In der arbeitsrechtlichen Praxis sorgt die Kündigung schwerbehinderter Arbeitnehmer während der Probezeit immer wieder für Verwirrung. Ein aktueller Fall zeigt exemplarisch, wie wichtig es ist, die klare Rechtslage zu kennen und anzuwenden.
Der Fall: Verwirrung um eine Kündigung
Ein Schwerbehinderter wurde während seiner Probezeit gekündigt. Zunächst entstanden nach der Klage des Arbeitnehmers Unsicherheiten über die Wirksamkeit dieser Kündigung, da der besondere Kündigungsschutz für schwerbehinderte Menschen nach § 168 SGB IX grundsätzlich eine vorherige Zustimmung des Integrationsamtes erfordert. Diese Verwirrung bei Fachrichtern ist nicht wirklich nachvollziehbar und führt zu einem falschen Verständnis der Rechtslage.
Die Rechtslage: Probezeit geht vor
Die Kündigung war und ist wirksam, urteilte korrekt und letztinstanzlich das BAG (BAG, Az.: 2 AZR 178/24; Vorinstanz: LAG Thüringen, Az.: 1 Sa 201/23). Dies ergibt sich aus der eindeutigen gesetzlichen Regelung in § 168 Abs. 1 SGB IX, wonach der besondere Kündigungsschutz schwerbehinderter Menschen nicht während der ersten sechs Monate des Arbeitsverhältnisses gilt.

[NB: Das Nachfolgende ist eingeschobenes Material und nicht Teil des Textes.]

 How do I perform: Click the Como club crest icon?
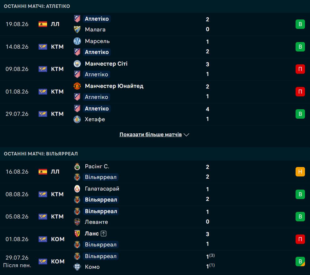(x=77, y=267)

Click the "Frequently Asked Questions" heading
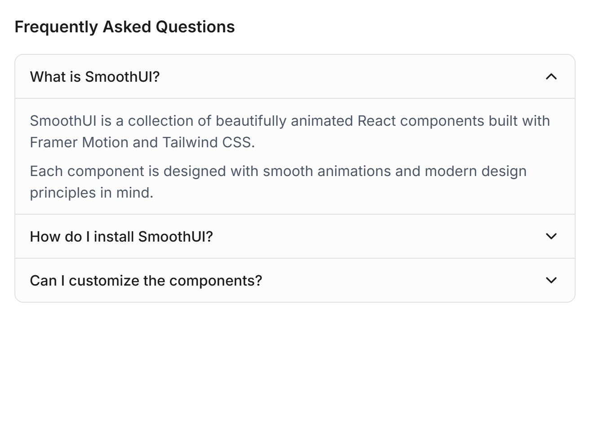click(125, 27)
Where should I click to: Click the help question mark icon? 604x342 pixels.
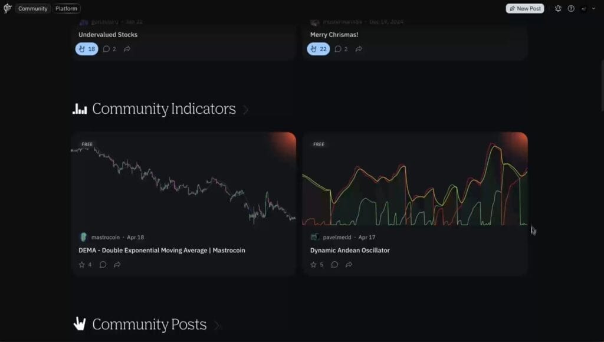coord(571,9)
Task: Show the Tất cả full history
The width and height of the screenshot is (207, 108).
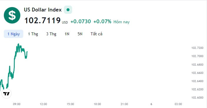Action: 96,34
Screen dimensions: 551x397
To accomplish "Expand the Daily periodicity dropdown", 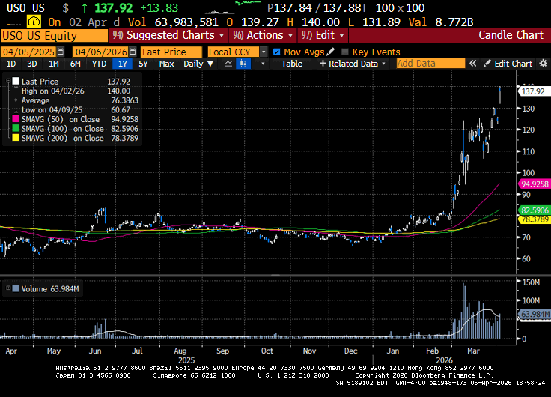I will [x=198, y=64].
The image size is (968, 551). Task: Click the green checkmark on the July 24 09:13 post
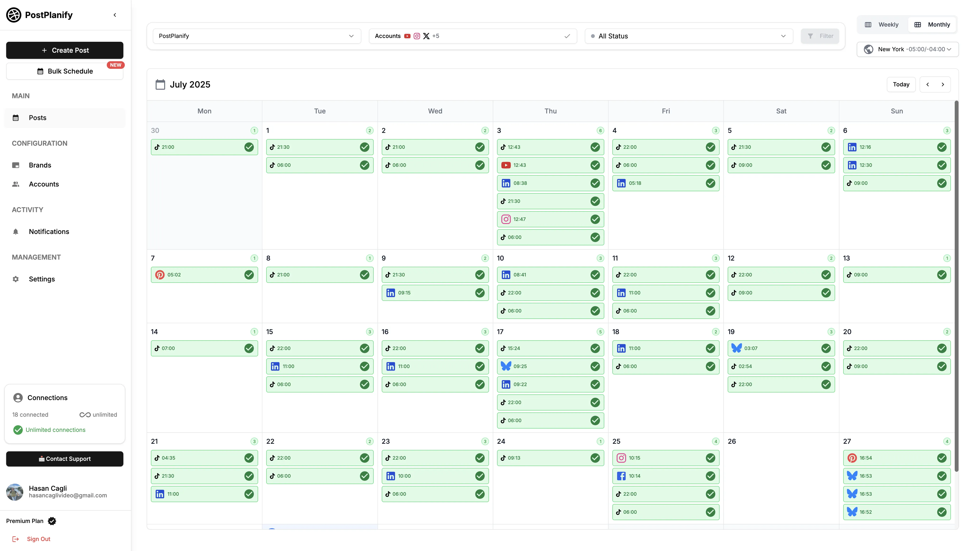coord(595,458)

„Die Kündigung des Arbeitsverhältnisses eines schwerbehinderten Menschen durch den Arbeitgeber bedarf der vorherigen Zustimmung des Integrationsamtes. Dies gilt nicht […] während der ersten sechs Monate des Bestehens des Arbeitsverhältnisses.“
Diese Regelung bedeutet konkret, dass in den ersten sechs Monaten der Arbeitgeber keine Zustimmung des Integrationsamtes benötigt. Der allgemeine Probezeitkündigungsschutz nach § 622 Abs. 3 BGB gilt auch für schwerbehinderte Arbeitnehmer, eine Kündigung ist daher mit der normalen zweiwöchigen Kündigungsfrist möglich.
Die Ausnahme während der ersten sechs Monate hat ihren Grund: Sie soll verhindern, dass Arbeitgeber aus Furcht vor dem besonderen Kündigungsschutz auf die Einstellung schwerbehinderter Menschen verzichten. Das Gesetz schafft hier einen ausgewogenen Interessenausgleich zwischen dem Schutz schwerbehinderter Arbeitnehmer und den berechtigten Interessen der Arbeitgeber.
Bedeutung für Arbeitgeber
- Eine Kündigung in den ersten sechs Monaten ohne Zustimmung des Integrationsamtes ist möglich.
- Dennoch sind die allgemeinen arbeitsrechtlichen Grundsätze zu beachten.
- Eine sachgrundlose Kündigung während der Probezeit ist und bleibt zulässig.
- (Erst) Nach Ablauf der sechs Monate greift der besondere Kündigungsschutz vollumfänglich.
Eigentlich war der Fall klar …
Die anfängliche Verwirrung um die Wirksamkeit der Kündigung zeigt, wie wichtig es ist, die gesetzlichen Bestimmungen genau zu kennen (oder nachzulesen), denn § 168 SGB IX regelt die Situation eindeutig. Diese klare Regelung schafft Rechtssicherheit für beide Seiten. Arbeitgeber können sich darauf verlassen, dass Probezeit-Kündigungen auch bei schwerbehinderten Arbeitnehmern nach den allgemeinen Regeln möglich sind.